One of the series' main characters described the cellar as "a tunnel which would do credit to the ones found in Gaza," while others were "overjoyed at finding these guns, leaving the village satisfied with their work," Haaretz reported yesterday.
However, as the Israeli daily pointed out, "finding IDF-issue weapons in good condition in East Jerusalem neighborhoods is an unusual event, especially weapons that are not very well hidden". Now documents obtained by Haaretz have raised "strong suspicion" that the guns found in the episode were planted by the police themselves for the sake of the docudrama.
According to the Times of Israel, the police "did not inform [Sleiman] that the raid was staged as part of a TV series, and said the cameras were there to prevent complaints about property damage".
"He had been told the search was part of an intelligence operation," the Israeli daily added.
Sleiman claims that when the TV drama was aired at the end of June, neighbours and friends recognised his voice and house despite his face being blurred. His ordeal has now left him worried that he will be seen either as a criminal for housing firearms or as a collaborator with the Israeli authorities, since he hasn't been charged for the weapon the documentary claimed to have found in his home.

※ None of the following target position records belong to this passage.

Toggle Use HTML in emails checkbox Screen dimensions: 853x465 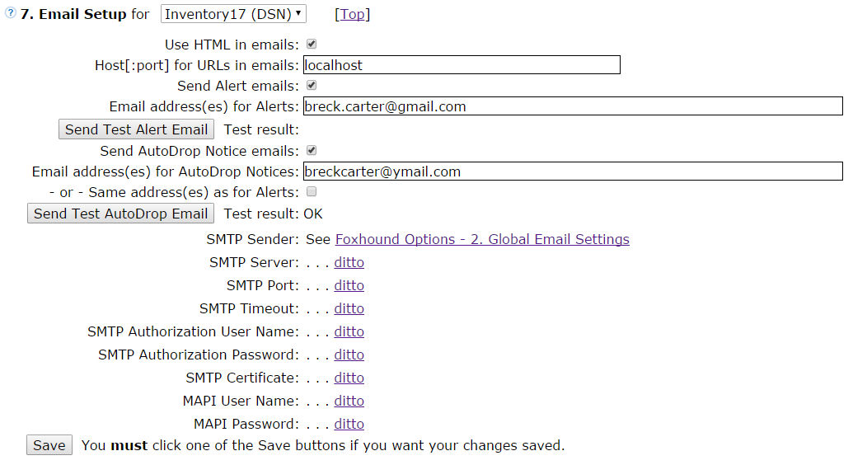312,44
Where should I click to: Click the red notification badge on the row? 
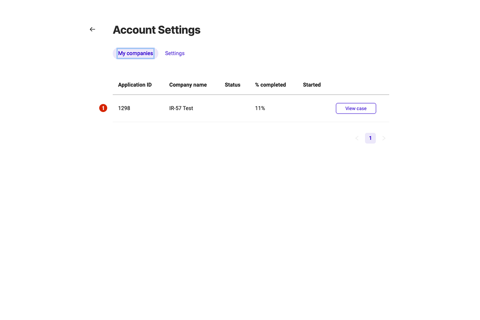pos(103,108)
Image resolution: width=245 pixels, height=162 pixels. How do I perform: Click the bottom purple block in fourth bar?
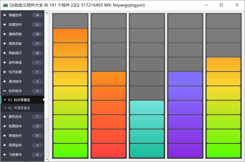point(185,151)
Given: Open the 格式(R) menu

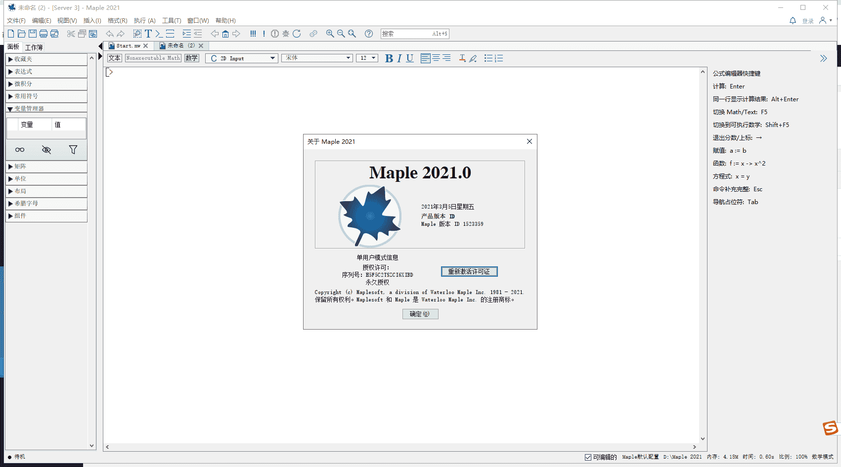Looking at the screenshot, I should (117, 21).
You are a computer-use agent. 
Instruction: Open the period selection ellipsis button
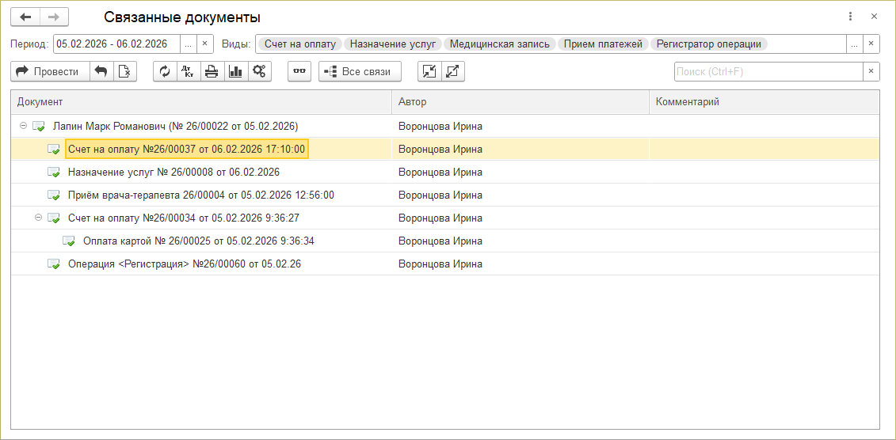tap(188, 44)
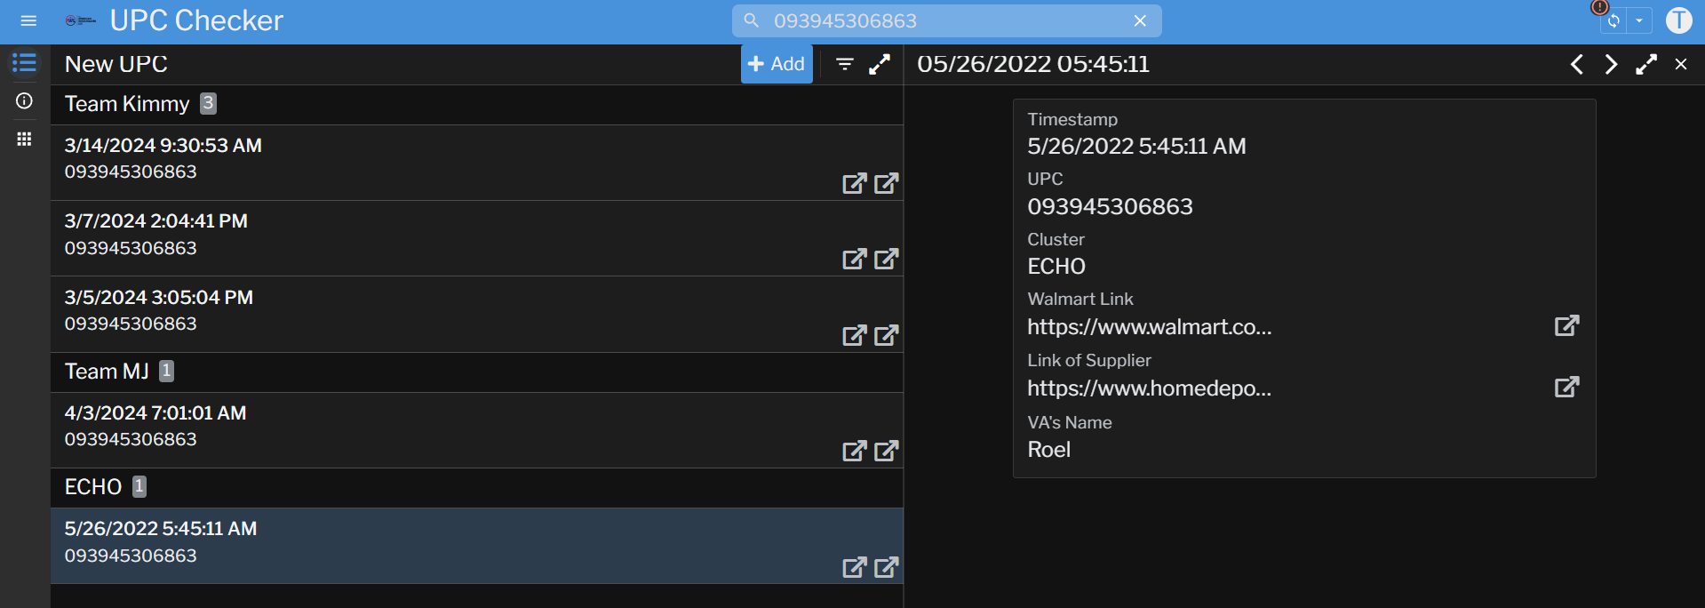Screen dimensions: 1705x608
Task: Select the list view sidebar icon
Action: click(x=24, y=63)
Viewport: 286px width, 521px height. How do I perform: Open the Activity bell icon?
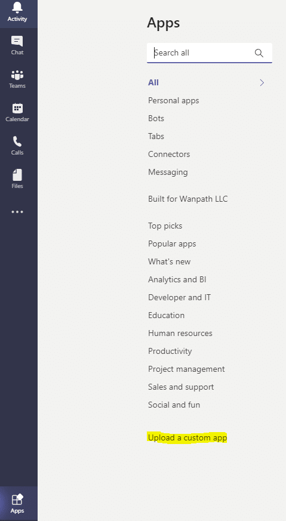click(x=17, y=7)
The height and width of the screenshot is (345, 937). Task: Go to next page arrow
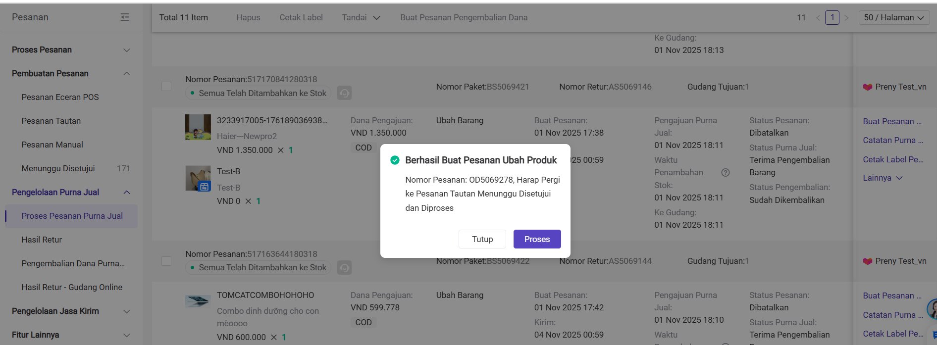coord(846,18)
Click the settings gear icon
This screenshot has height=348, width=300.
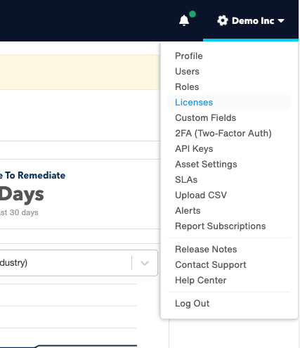pyautogui.click(x=223, y=20)
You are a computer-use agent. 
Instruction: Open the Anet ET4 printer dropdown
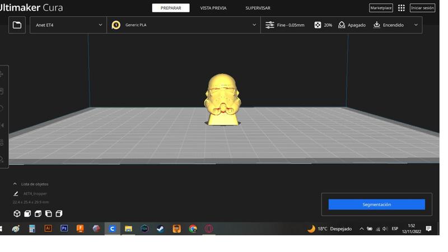68,25
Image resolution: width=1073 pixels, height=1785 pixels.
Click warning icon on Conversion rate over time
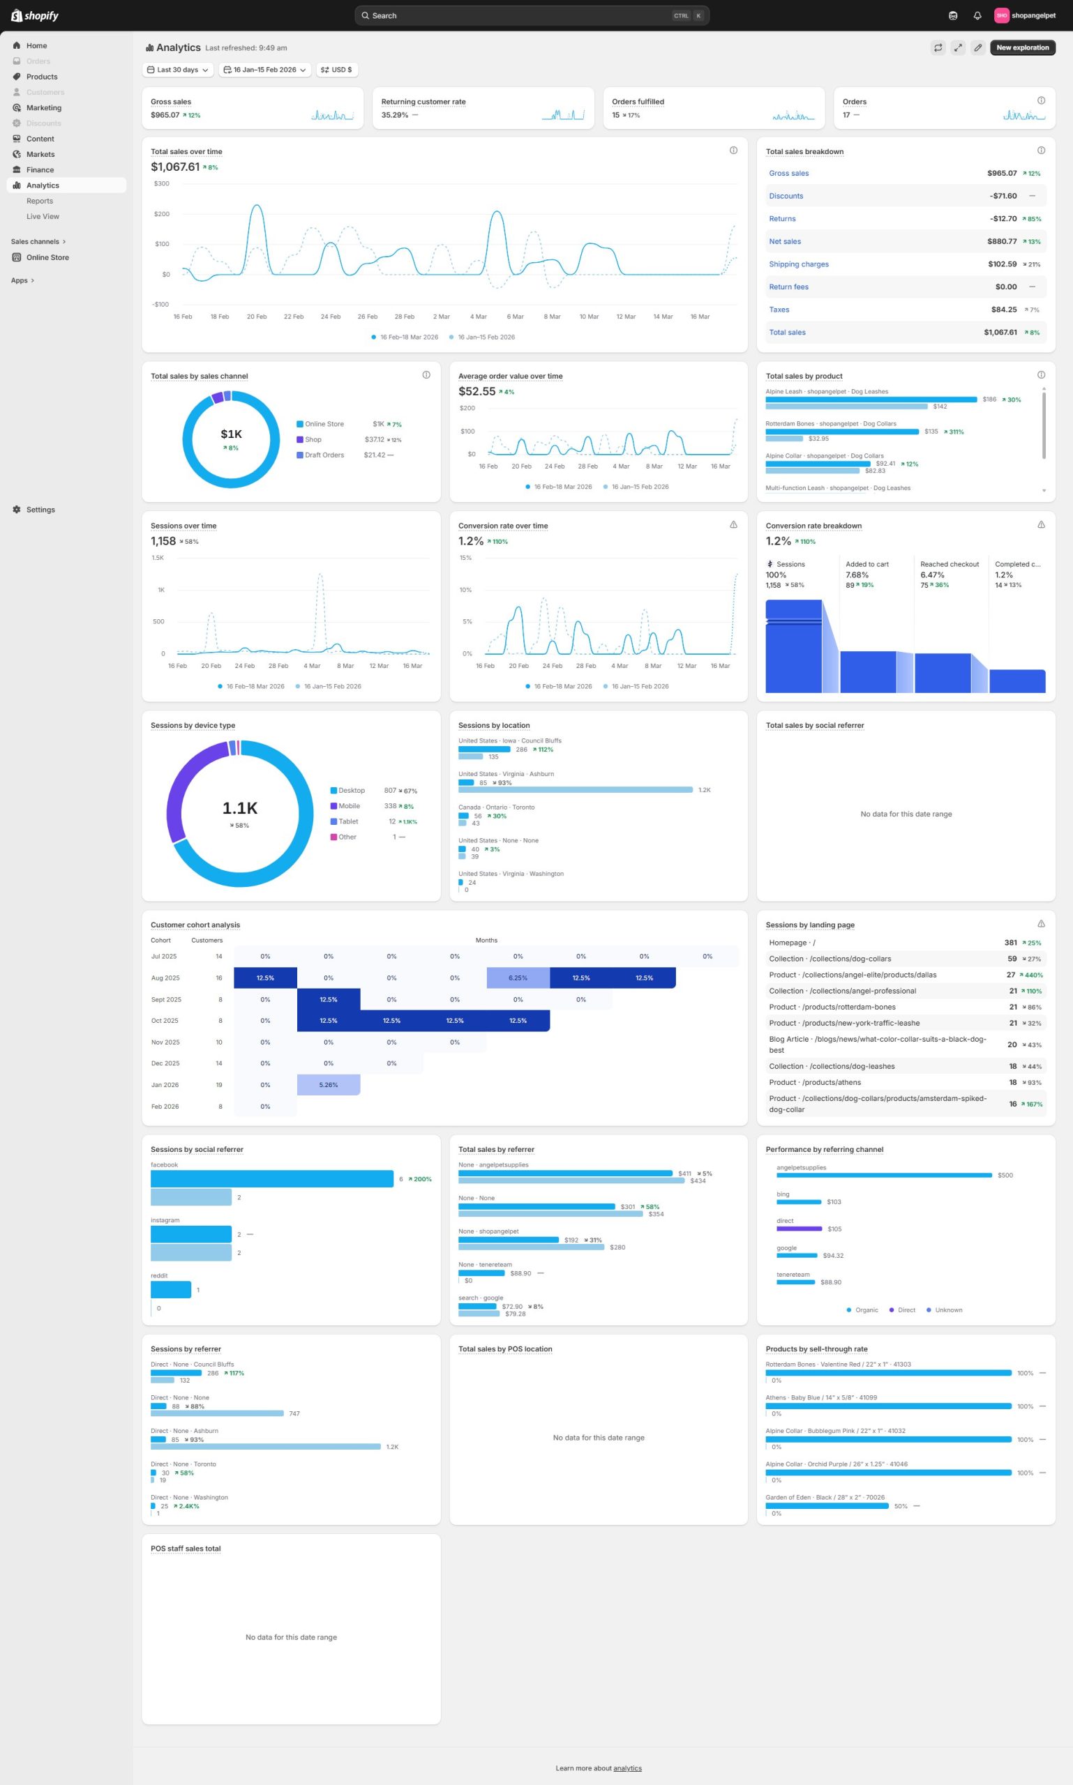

Sleiman on Sunday filed a lawsuit against Israel Police for the treatment they subjected him to. Sleiman's lawyer Itay Mack said of the lawsuit: "In one instant [Sleiman's family] became, in the eyes of the public, criminals and users and traffickers of illegal weapons. Additionally, since no legal proceedings were taken against them, claims began to circulate that they are cooperating with police."
"My clients fell victim to a racist propaganda show that has no place in a democratic country. It was staged by policemen and officers in the Jerusalem District, apparently with the purpose of promoting themselves and presenting my clients and all Isawiyah residents as security risks, while infringing on their privacy and slandering them," Mack added.
Israel Police have since apologised to Sleiman, saying in a statement that "we apologize for any harm done to the citizen as a result of the broadcast. The case is under investigation and the lessons learned will be derived accordingly."
Meanwhile Kan has said it is investigating the complaint with the production company, Koda Communications, and that if the "severe" allegations were found to have even a "sliver of truth", the matter would be dealt with accordingly.